Open: Mon-Fri: 9AM to 5PM | Sat-Sun 11AM to 5 PM

Pinchas Gutter: Holocaust Survivor

Pinchas Gutter was born to a Hasidic family in Lodz, Poland on July 21, 1932. Alongside his twin sister Sabina, he grew up in a religious Jewish community. Within a month of the Nazis’ 1939 invasion of Poland, the Gutter family, under false Christian identity, moved to Warsaw to avoid danger in their hometown. The family was interned in the Warsaw Ghetto, where they hid in a bunker during the April 1943 Warsaw Ghetto Uprising.

They were eventually discovered and deported to the Majdanek concentration camp, where Pinchas’ parents and sister were murdered. Pinchas was then transferred to forced labor camps in Poland and later to the Buchenwald and Colditz concentration camps in Germany. From Colditz, he was sent on a death march to the Theresienstadt ghetto in Czechoslovakia.
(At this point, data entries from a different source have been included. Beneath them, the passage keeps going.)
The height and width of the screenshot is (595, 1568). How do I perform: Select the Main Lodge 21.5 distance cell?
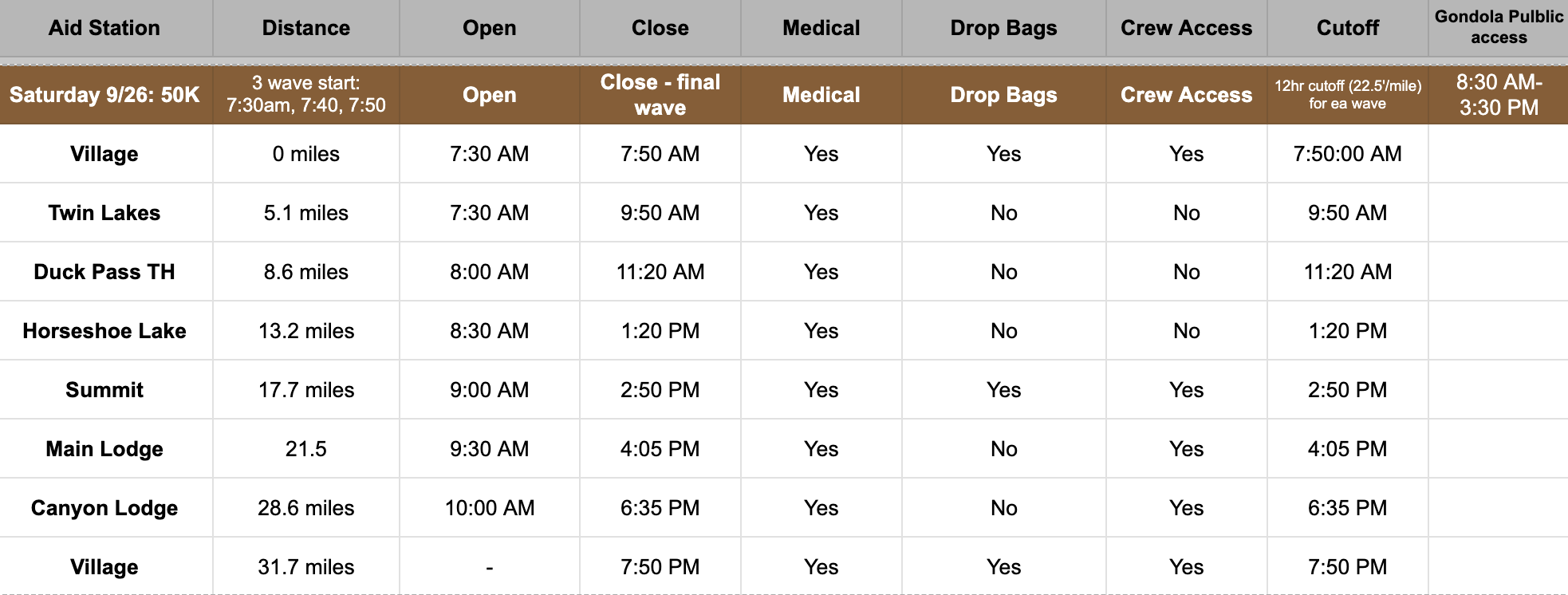point(306,449)
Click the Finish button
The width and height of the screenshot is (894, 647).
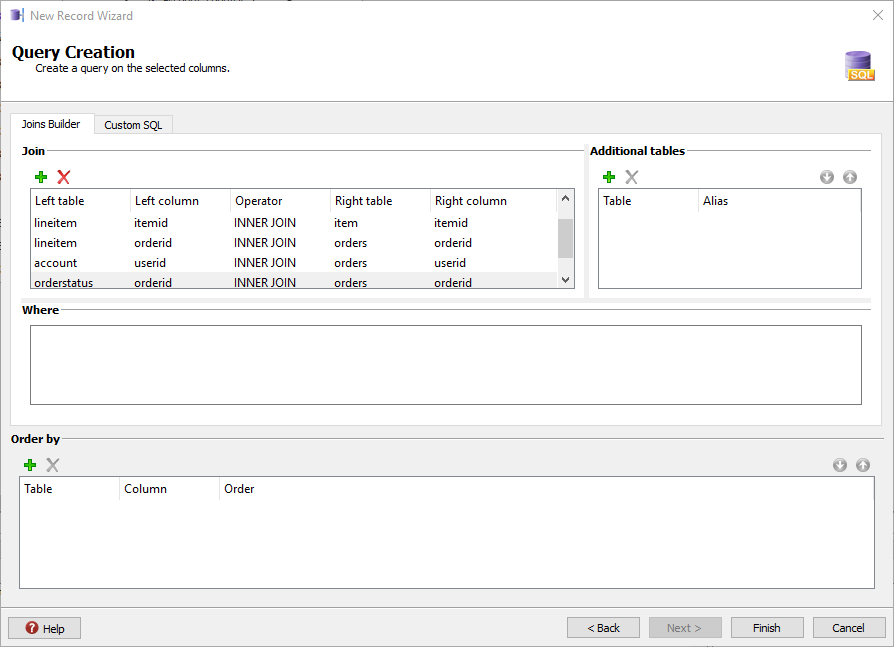pos(766,627)
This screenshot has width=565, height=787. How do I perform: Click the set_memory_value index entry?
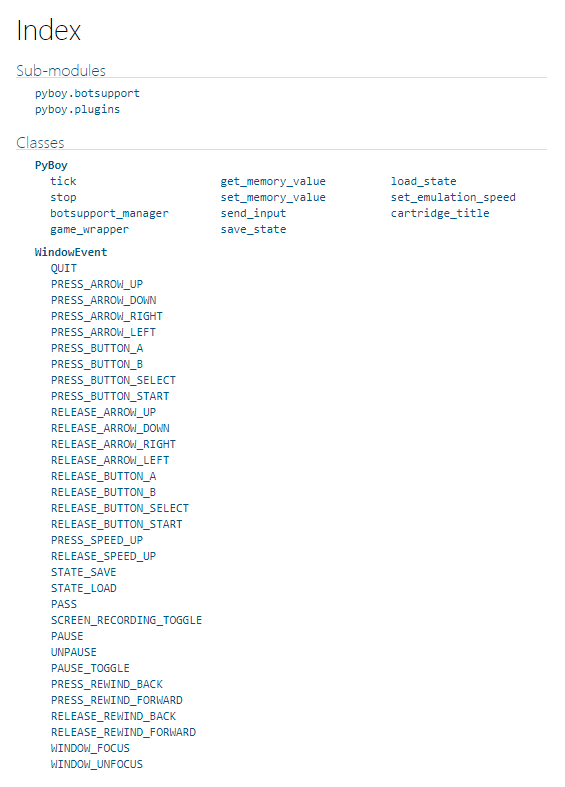point(273,197)
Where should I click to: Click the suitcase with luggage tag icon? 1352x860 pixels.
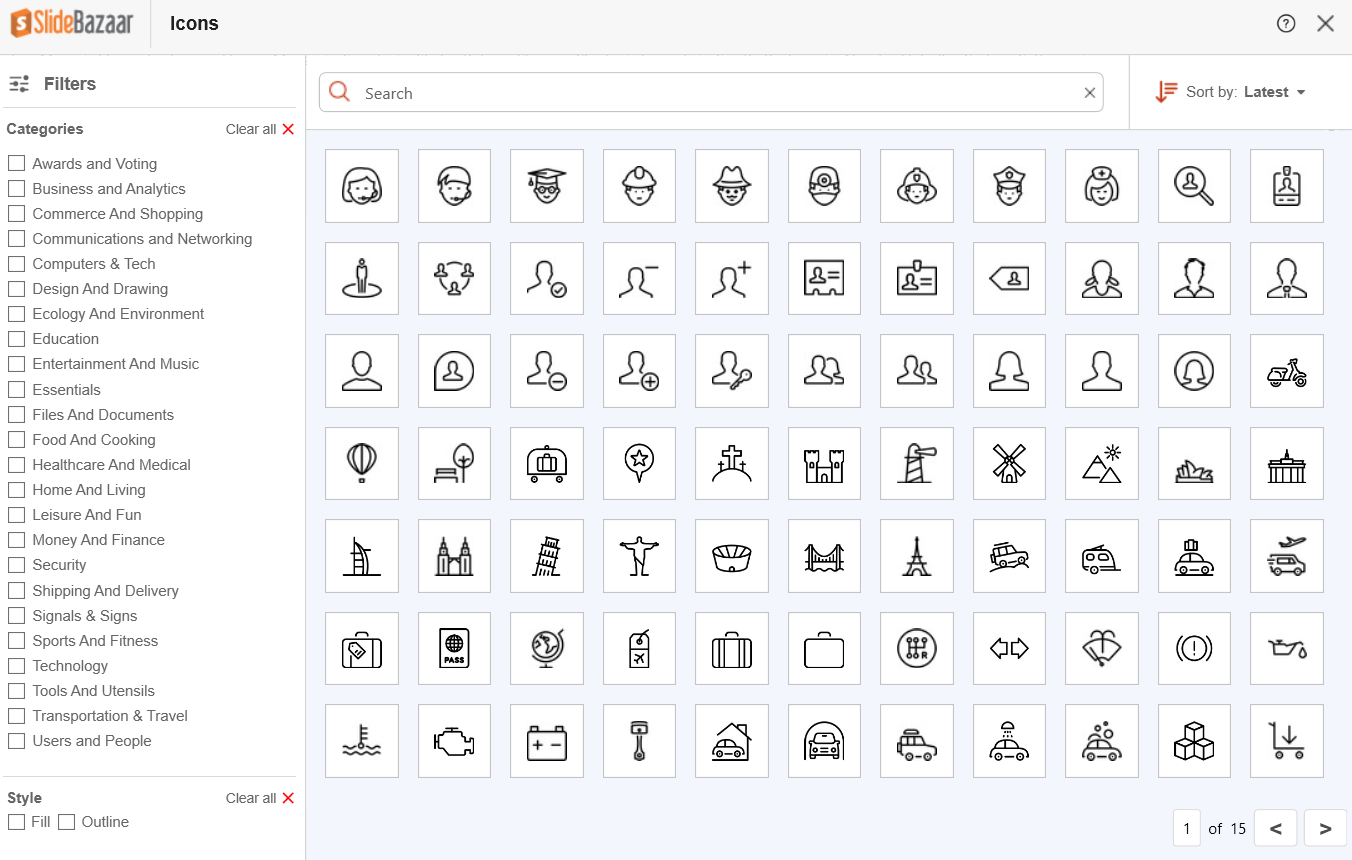[362, 648]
Pinchas was liberated from Theresienstadt by the Red Army in May 1945. After the war, Pinchas lived briefly in the United Kingdom, where he married his wife Dorothy, and then in Israel, before settling in South Africa for many years. He then immigrated to Canada in 1985 where he served as a lay chaplain at the Baycrest Jewish Home for the Aged in Toronto and as an honorary cantor at his local congregation.  Pinchas and his wife had three children and three grandchildren.